High-performance sockets are pseudo socket implementations built around two goals. The first is to provide a smooth transition in deploying existing sockets-based applications on clusters connected with networks using offloaded protocol stacks. The second is to use the offloaded stack for protocol processing, which lets applications tap into most of the raw network performance. As Figure 2a shows, these sockets layers override the existing kernel-based sockets and force transfer of the data directly to the offloaded stack. SDP is an industry-standard specification for such high-performance sockets implementations.
In the high-performance sockets approach, the TCP-IP stack in the kernel does not have to be touched at all because all the data communication calls (read, write, and so on) are trapped and directly mapped to the offloaded protocol stack.
However, this requires duplicating functionality that the sockets layer handles (such as buffer management for data retransmission and pinning of buffers) in the high-performance sockets implementation. IBA and Myrinet use this approach so that sockets-based applications can use the offloaded protocol stacks.
TCP stack override
The second approach, which Figure 2b shows, retains the kernel-based sockets layer but bypasses the host TCP-IP stack and pushes the data directly to the offloaded protocol stack. The Chelsio T110 10GigE adapter takes this approach.
Because the Linux operating system lacks support for TOE devices, Chelsio provides a TCP offload module (TOM) framework and toedev, a thin layer that decides if a connection goes to the TOM or the traditional host-based TCP-IP stack. The TOM is responsible for implementing the TCP processing that the TOE cannot do. It also maintains the state of all offloaded connections.
The advantage of this approach is that it does not require any duplication of the socket layer's functionality. The disadvantage is that an application cannot use this approach without modifications to the kernel.
To evaluate the performance of these three networks, we ran the study on three experimental clusters.
Cluster 1 consists of two Opteron 248 nodes, each with a 2.2-GHz CPU along with 1 Gbyte of a 400-MHz DDR synchronous, dynamic RAM (SDRAM) and 1 Mbyte of L2 cache. The nodes connect back-to-back with the Chelsio T110 10GigE adapters.
Cluster 2 consists of four Opteron 846 nodes, each with four 2.0-GHz CPUs (quad systems) along with 4 Gbytes of 333-MHz DDR SDRAM and 1 Mbyte of L2 cache. Nodes connect via a 12-port Fujitsu XG800 10GigE switch with Chelsio T110 10GigE adapters at the end hosts.
We performed experiments on Clusters 1 and 2 with the SuSE Linux distribution installed with kernel 2.6.6 (patched with Chelsio modules). We used these clusters to compare the performance of the host-based TCP-IP stack on 10GigE with that of the 10GigE TOEs. For this comparison, in general, we used Cluster 1 for all experiments requiring only two nodes and Cluster 2 for those requiring more.
Cluster 3 consists of four nodes built around SuperMicro's Super X5DL8-GG motherboards with ServerWorks GC LE chipsets, which include 64-bit, 133-MHz PCI-X interfaces. Each node has two Intel Xeon 3.0-GHz processors with a 512-Kbyte L2 cache, 533-MHz front-side bus, and 2 Gbytes of 266-MHz DDR SDRAM. We used the RedHat 9.0 Linux distribution and the Linux-2.4.25smp kernel. Each node also had the 10GigE, IBA, and Myrinet networks. We used this cluster to compare 10GigE, IBA, and Myrinet.
----
■ Exercises to complete:
**A)** From the TCP offload passage, output the section starting at "Cluster 1 consists" and ending at "those requiring more.", copied word for word.
**B)** According to the TCP offload passage, why does Chelsio provide a TOM framework and toedev? Answer in one to three sentences.
**C)** Write the next part of the TCP offload passage, starting right after its final sentence.

■ Dataset excerpts:
----
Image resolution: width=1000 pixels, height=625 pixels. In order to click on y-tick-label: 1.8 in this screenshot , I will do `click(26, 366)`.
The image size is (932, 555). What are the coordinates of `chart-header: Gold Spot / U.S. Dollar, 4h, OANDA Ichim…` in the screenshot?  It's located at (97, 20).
----
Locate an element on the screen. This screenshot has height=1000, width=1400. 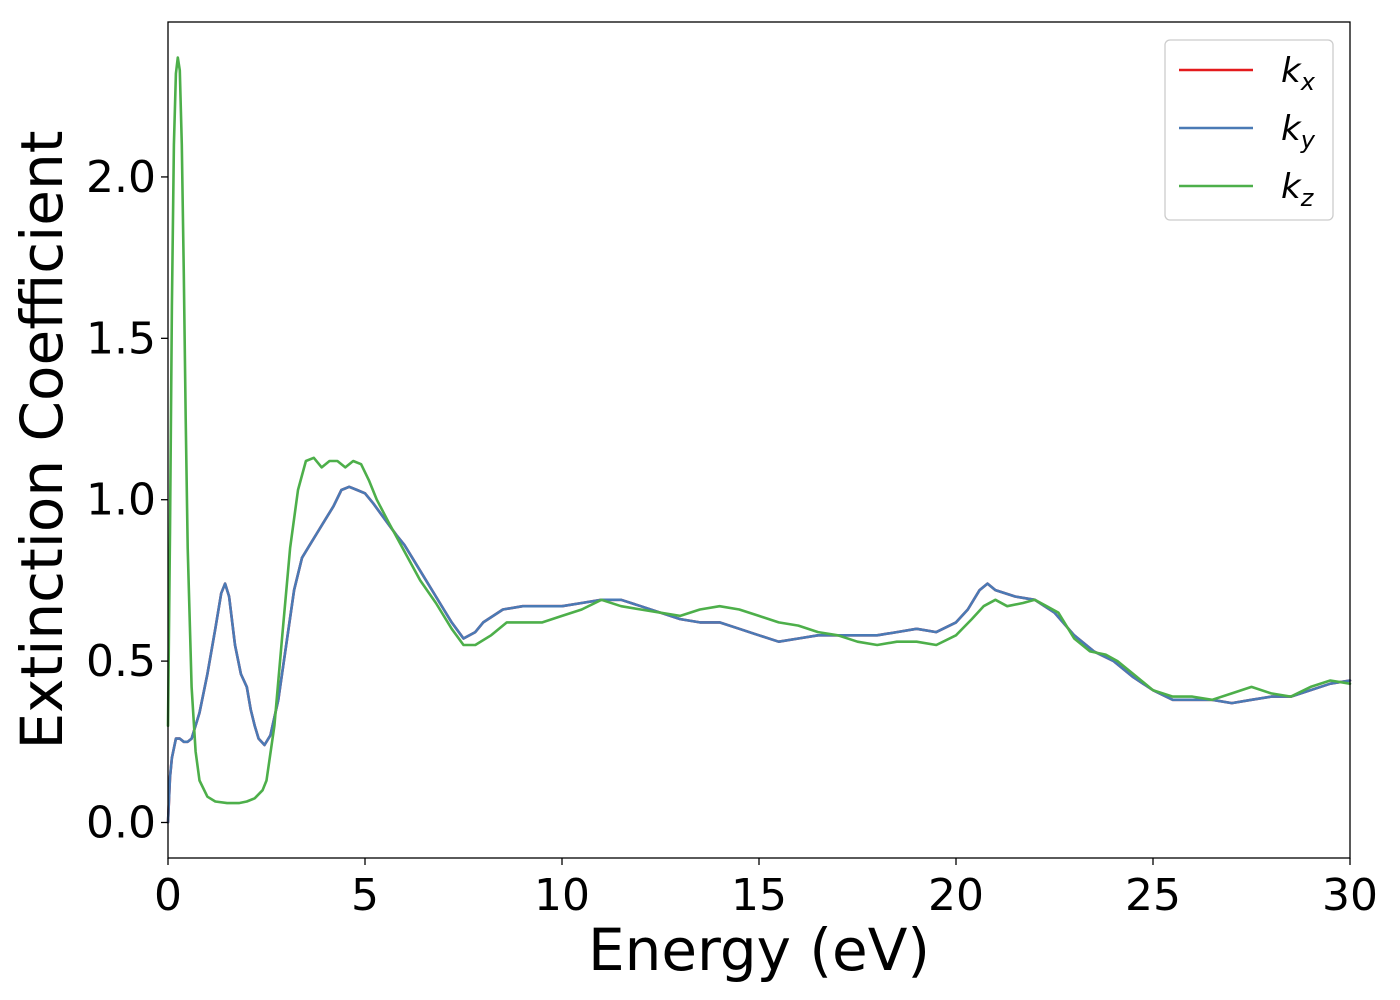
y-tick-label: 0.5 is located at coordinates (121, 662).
----
■ Results:
**A)**
Cluster 1 consists of two Opteron 248 nodes, each with a 2.2-GHz CPU along with 1 Gbyte of a 400-MHz DDR synchronous, dynamic RAM (SDRAM) and 1 Mbyte of L2 cache. The nodes connect back-to-back with the Chelsio T110 10GigE adapters.
Cluster 2 consists of four Opteron 846 nodes, each with four 2.0-GHz CPUs (quad systems) along with 4 Gbytes of 333-MHz DDR SDRAM and 1 Mbyte of L2 cache. Nodes connect via a 12-port Fujitsu XG800 10GigE switch with Chelsio T110 10GigE adapters at the end hosts.
We performed experiments on Clusters 1 and 2 with the SuSE Linux distribution installed with kernel 2.6.6 (patched with Chelsio modules). We used these clusters to compare the performance of the host-based TCP-IP stack on 10GigE with that of the 10GigE TOEs. For this comparison, in general, we used Cluster 1 for all experiments requiring only two nodes and Cluster 2 for those requiring more.

**B)** Chelsio provides them because the Linux operating system lacks support for TOE devices. The toedev layer decides whether a connection goes to the TOM or to the traditional host-based TCP-IP stack. The TOM implements the TCP processing that the TOE cannot do and maintains the state of all offloaded connections.

**C)**
The 10GigE network in Cluster 3 is based on Chelsio T110 10GigE adapters with TOEs connected to a 12-port Fujitsu XG800 switch. The driver version on the network adapters is 1.2.0. The IBA network is based on InfiniHost MT23108 dual-port 4x HCAs through an InfiniScale MT43132 24-port nonblocking switch. The adapter firmware version is fw-23108-rel-3 2 0-rc4-build-001, and the software stack is based on the Voltaire IBHost-3.0.0-16 stack. Research groups, including some at Mellanox Technologies 6 and Ohio State University, 7 have recently implemented research prototypes for zero-copy implementations of SDP over IBA, but these implementations tend to be less stable than the more widely available buffered-copy implementation of SDP that we used in our study.
Finally, the Myrinet network in Cluster 3 is based on Myrinet-2000 E (dual-port) adapters connected by a Myrinet-2000 wormhole-routed crossbar switch. Each adapter is capable of a 4-Gbps bandwidth in each direction. For SDP/Myrinet, we performed evaluations with two implementations. The first uses the GM/Myrinet drivers (SDP/GM v1.7.9 over GM v2.1.9). The second implementation runs over the newly released MX/Myrinet drivers (SDP/MX v1.0.2 over MX v1.0.0). The SDP/MX implementation achieves significantly better performance than the older SDP/GM, but being a very new implementation, SDP/MX comes with its share of stability issues. Because of this, we conducted only the ping-pong latency and unidirectional bandwidth tests for both SDP/MX and SDP/GM, but the rest of the tests were for SDP/GM alone. With Myricom's current effort on SDP/MX, we expect these stability issues to be resolved very soon; consequently, the Myrinet results should improve.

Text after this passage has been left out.